AWS Storage Explained¶

What is EC2?¶

AWS has a warehouse full of powerful physical computers. Each physical computer is so powerful that software can split it into 10-50 fake computers simultaneously. Each fake computer behaves exactly like a real computer — it has its own CPU, RAM, disk, network, runs its own Linux. You rent one of these fake computers. That fake computer is called EC2.

AWS buys thousands of massive physical servers. Each server is extremely powerful — 256 CPUs, 2TB RAM. Way too much for one person. So AWS runs a hypervisor on each physical server, which splits it into 50 smaller fake computers. Each fake computer gets allocated some CPUs, some RAM, some disk. Each one runs its own Linux completely independently. They can’t see each other. Each one thinks it’s a real physical computer.

You rent one of those fake computers. That’s EC2. You get your own Linux, your own CPUs, your own RAM. But underneath, you’re sharing a physical box with 49 other people’s EC2s.

Now — when you STOP your EC2, that fake computer ceases to exist. It’s just a process that got killed. AWS frees up those CPUs and RAM for someone else immediately. The physical machine carries on running other people’s EC2s.

When you START your EC2 again, AWS picks any physical server that has spare capacity and creates a new fake computer on it. Could be a completely different physical machine in a different part of the datacenter. Fresh fake computer, fresh internal disk, nothing on it.

The Storage Options¶

Instance Store¶

Remember that physical server running 50 EC2s? That physical server has a real hard drive inside it. AWS carves out a slice of that physical drive and gives it to your EC2. Because it’s on the SAME physical machine, it’s incredibly fast — no network involved, direct connection. But when you stop your EC2, that fake computer dies, and that slice of disk gets wiped and given to the next EC2 that spins up on that physical machine. It’s gone forever. You can’t get it back.

EBS (Elastic Block Store)¶

AWS has OTHER physical machines in the datacenter whose only job is storing disks. Not running EC2s — just storing data. These are full computers running Linux, with custom AWS software on top to manage connections, handle where data sits on physical drives, and handle replication. You never interact with that OS directly.

Your EC2 (fake computer on machine A) connects to that storage machine (machine B) over a network cable. Your OS sees it as a local disk, but actually every read and write travels over the network to machine B. Because machine B is dedicated only to you for that volume, when your EC2 stops and restarts on a completely different physical machine, it just reconnects to machine B over the network. Your data is always there.

EFS (Elastic File System)¶

Same concept as EBS — separate physical machines dedicated to storage, running Linux with custom software. The difference is the software running on those storage machines. EBS storage software says “one connection only.” EFS storage software says “thousands of connections simultaneously welcome.” So 500 EC2s can all read and write to the same EFS volume at the same time. The tradeoff is that coordinating thousands of simultaneous connections adds overhead, making it slightly slower than EBS.

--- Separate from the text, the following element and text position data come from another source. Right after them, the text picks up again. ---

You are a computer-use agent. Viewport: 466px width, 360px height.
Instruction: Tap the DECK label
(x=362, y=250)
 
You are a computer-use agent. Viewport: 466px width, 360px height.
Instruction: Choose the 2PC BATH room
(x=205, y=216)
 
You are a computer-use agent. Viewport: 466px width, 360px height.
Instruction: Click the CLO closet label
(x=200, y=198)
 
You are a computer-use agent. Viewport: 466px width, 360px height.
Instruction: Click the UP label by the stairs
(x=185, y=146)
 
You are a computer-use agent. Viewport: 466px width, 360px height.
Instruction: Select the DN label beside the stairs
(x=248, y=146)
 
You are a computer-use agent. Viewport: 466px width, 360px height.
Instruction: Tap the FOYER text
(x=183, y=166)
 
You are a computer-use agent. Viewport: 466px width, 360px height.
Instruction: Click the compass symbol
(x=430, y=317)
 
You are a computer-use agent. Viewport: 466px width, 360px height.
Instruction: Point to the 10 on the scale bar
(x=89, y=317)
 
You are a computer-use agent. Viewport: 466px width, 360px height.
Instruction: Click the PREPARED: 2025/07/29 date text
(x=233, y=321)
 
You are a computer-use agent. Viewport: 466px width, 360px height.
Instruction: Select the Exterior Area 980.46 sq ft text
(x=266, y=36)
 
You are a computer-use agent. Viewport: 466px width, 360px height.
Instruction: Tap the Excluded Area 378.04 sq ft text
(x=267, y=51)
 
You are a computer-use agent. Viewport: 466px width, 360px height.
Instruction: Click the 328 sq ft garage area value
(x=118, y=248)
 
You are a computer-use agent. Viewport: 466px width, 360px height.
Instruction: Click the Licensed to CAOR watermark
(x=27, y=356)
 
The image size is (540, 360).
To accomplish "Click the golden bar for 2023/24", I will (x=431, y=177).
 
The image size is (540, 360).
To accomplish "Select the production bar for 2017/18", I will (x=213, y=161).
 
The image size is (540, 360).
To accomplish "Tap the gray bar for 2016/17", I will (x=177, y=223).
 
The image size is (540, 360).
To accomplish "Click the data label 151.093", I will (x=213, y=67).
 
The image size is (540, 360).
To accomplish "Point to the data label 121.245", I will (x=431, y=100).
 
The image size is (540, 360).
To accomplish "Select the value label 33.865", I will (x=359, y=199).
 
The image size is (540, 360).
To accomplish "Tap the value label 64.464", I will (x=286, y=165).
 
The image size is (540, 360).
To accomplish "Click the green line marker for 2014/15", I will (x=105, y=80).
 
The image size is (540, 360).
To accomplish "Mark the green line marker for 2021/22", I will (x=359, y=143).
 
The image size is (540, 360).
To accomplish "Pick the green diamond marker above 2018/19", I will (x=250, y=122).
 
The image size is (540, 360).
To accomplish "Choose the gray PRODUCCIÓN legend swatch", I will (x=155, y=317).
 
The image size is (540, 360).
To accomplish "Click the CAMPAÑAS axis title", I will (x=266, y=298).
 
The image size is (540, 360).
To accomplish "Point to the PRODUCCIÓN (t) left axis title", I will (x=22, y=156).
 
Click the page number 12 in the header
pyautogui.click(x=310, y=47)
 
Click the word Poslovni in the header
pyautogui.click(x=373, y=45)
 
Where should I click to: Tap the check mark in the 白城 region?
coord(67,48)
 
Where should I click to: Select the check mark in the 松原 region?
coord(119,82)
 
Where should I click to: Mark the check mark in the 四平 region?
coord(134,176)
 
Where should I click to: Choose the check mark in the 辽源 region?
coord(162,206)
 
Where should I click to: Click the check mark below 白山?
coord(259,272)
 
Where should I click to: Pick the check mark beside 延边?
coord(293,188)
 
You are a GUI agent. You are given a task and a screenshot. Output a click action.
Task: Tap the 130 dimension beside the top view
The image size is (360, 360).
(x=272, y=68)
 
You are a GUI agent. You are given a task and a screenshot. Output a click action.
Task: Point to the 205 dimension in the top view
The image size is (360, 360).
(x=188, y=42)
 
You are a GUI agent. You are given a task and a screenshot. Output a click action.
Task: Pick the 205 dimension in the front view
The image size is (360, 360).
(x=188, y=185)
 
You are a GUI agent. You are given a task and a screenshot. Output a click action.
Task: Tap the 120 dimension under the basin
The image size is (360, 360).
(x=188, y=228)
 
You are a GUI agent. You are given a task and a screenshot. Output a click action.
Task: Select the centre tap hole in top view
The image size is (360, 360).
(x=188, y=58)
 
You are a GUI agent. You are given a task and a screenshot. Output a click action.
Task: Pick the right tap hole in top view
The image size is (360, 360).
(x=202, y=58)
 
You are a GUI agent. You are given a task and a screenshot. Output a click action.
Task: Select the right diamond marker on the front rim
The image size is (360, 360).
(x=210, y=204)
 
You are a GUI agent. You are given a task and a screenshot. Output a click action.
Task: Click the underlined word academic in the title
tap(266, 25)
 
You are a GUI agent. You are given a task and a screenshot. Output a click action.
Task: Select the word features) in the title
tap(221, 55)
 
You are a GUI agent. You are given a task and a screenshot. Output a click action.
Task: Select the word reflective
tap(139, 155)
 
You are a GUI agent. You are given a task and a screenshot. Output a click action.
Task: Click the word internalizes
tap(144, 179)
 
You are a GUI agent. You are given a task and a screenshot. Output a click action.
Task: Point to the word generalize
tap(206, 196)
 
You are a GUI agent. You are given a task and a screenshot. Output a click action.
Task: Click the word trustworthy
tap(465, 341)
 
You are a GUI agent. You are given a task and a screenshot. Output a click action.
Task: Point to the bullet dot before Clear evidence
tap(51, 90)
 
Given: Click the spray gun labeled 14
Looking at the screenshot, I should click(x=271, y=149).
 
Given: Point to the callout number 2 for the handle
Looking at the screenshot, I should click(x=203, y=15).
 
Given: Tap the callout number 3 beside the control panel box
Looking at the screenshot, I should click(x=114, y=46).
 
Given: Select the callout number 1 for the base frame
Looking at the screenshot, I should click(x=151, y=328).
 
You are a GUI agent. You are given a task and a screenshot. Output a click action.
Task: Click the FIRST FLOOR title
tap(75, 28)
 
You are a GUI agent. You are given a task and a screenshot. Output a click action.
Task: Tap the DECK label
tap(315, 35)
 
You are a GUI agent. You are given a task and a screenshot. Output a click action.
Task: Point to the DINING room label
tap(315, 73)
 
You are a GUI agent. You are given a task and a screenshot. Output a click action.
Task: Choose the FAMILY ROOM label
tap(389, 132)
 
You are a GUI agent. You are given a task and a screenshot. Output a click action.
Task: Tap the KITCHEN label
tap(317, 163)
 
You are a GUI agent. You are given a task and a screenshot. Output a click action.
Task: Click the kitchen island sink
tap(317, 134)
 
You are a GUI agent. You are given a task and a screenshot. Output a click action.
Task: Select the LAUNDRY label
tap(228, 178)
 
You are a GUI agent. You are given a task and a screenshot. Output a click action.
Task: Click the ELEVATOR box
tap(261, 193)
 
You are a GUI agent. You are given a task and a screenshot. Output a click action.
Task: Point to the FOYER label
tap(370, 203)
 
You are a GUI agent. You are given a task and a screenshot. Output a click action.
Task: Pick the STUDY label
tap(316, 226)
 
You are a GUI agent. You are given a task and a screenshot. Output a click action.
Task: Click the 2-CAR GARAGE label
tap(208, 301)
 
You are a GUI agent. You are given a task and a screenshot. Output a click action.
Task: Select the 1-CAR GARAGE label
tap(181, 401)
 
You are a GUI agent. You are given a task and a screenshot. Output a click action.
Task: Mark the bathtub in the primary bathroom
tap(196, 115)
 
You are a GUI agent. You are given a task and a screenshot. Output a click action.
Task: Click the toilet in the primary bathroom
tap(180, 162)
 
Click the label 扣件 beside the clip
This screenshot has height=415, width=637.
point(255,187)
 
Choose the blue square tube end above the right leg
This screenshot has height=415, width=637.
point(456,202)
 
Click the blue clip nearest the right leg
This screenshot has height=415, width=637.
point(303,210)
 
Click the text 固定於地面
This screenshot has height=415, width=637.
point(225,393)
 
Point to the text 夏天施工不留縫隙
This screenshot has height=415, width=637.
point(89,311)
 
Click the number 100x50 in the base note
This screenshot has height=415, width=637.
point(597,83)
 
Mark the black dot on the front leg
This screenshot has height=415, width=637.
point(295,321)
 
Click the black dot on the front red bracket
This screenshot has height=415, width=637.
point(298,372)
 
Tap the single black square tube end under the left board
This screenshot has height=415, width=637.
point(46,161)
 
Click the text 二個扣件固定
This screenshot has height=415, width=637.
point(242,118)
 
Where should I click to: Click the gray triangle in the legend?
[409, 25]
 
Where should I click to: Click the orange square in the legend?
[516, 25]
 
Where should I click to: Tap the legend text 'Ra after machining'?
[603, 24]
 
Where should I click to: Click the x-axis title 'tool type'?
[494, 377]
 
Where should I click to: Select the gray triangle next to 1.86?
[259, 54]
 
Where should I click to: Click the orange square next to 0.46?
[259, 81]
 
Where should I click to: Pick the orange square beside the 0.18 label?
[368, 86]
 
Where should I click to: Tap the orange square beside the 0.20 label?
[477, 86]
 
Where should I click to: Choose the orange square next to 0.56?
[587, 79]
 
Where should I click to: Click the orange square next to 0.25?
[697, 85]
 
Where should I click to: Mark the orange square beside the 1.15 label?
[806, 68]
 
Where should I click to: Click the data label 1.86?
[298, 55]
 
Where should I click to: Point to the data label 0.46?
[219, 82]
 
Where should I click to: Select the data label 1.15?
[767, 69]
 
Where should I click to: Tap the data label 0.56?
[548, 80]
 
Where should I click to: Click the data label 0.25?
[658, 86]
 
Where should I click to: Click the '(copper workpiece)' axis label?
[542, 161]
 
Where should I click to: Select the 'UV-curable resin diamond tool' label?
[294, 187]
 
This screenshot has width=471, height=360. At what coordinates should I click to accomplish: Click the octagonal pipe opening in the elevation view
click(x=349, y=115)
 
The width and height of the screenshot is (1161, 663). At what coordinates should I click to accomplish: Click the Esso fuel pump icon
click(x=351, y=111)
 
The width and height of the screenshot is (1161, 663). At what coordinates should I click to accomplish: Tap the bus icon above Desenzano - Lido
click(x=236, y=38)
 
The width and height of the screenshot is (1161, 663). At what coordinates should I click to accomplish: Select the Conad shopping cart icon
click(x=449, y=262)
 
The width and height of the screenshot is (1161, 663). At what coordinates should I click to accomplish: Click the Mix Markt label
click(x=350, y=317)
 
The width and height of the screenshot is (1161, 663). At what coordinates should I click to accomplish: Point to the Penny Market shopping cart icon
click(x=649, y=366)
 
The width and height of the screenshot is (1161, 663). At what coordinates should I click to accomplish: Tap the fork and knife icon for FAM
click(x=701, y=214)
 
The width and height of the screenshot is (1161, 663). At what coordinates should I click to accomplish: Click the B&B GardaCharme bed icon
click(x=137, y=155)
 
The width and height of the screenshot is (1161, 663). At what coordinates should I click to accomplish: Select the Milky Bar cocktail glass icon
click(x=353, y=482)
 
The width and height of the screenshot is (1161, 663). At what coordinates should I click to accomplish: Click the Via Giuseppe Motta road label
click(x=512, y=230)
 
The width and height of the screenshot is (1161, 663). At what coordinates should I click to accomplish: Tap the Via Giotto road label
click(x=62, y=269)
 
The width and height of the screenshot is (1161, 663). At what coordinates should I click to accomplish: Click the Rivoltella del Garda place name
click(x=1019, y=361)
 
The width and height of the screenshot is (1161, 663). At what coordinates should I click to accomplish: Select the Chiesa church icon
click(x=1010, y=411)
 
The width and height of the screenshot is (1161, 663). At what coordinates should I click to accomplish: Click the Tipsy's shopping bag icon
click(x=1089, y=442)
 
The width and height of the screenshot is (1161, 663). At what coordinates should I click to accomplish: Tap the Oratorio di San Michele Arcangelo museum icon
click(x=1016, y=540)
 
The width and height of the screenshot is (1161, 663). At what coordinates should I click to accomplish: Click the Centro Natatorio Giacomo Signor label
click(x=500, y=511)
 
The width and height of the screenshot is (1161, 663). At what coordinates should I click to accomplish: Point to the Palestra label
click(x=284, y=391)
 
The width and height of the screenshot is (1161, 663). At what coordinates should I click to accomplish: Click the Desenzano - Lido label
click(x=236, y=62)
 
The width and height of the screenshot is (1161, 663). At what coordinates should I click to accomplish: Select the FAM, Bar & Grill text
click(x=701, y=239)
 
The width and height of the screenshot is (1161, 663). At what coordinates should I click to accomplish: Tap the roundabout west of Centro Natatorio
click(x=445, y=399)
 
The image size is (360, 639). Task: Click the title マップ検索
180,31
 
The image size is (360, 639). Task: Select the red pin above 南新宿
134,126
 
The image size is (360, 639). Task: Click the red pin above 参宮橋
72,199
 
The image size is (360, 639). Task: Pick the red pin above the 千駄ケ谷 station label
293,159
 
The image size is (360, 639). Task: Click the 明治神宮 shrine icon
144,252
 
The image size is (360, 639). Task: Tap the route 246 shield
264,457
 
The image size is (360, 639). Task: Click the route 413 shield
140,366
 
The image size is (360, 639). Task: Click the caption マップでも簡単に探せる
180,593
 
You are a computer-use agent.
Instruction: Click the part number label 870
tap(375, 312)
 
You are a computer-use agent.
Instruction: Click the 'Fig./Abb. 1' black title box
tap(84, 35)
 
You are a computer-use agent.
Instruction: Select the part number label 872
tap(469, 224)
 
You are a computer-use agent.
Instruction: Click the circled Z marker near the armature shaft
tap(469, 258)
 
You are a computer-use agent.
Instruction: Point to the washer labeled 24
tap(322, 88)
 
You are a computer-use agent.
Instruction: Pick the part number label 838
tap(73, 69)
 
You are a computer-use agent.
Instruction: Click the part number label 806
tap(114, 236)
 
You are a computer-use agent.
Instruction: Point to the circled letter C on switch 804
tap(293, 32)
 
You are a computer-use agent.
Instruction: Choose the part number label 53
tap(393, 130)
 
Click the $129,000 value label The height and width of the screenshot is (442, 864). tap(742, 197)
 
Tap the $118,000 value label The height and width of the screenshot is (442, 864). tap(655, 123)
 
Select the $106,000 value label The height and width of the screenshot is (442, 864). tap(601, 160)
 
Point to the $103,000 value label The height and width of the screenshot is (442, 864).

S3 (Simple Storage Service)¶

Completely different concept. You’re not “connecting” to a disk at all. You’re talking to a web service over HTTP — same protocol as when you open a website in a browser. You say “store this file” and AWS internally decides how to store it — splits it across hundreds of drives, replicates it across multiple datacenters for redundancy, indexes it. You never see any of that. You just get a URL back. Because of this, you can NEVER say “change byte 500 in this file” — HTTP doesn’t work that way. You can only GET the whole file or PUT a whole new file. But it’s massively cheap and infinitely scalable because AWS spreads the load across thousands of machines internally.

When to Use Each¶

Instance Store¶

When you need the absolute fastest disk possible and you don’t care about losing the data. Example — you’re processing a massive dataset, you need to sort 5TB of data temporarily, you write results somewhere else (S3), then throw it away. Or caching — storing temporary cache data that can be rebuilt if lost.

EBS¶

Almost everything that needs persistent storage on a single EC2. Your OS lives here by default. Your database lives here — MySQL, PostgreSQL, MongoDB. Anything where one server needs fast reliable disk that survives restarts. This is the default choice 90% of the time.

EFS¶

When multiple EC2s need to read and write the SAME files simultaneously. Example — you have 20 web servers all serving user uploaded images. User uploads a photo to server 1. Server 2 needs to serve that same photo. With EBS you can’t — it’s attached to server 1 only. With EFS all 20 servers mount the same volume and all see the same files instantly.

S3¶

When you’re not running a database or filesystem — just storing files long term. Backups, images, videos, static website files, logs, anything you access via URL. Also when you need to store billions of files — EBS and EFS would be astronomically expensive at that scale. S3 is dirt cheap and infinitely scalable.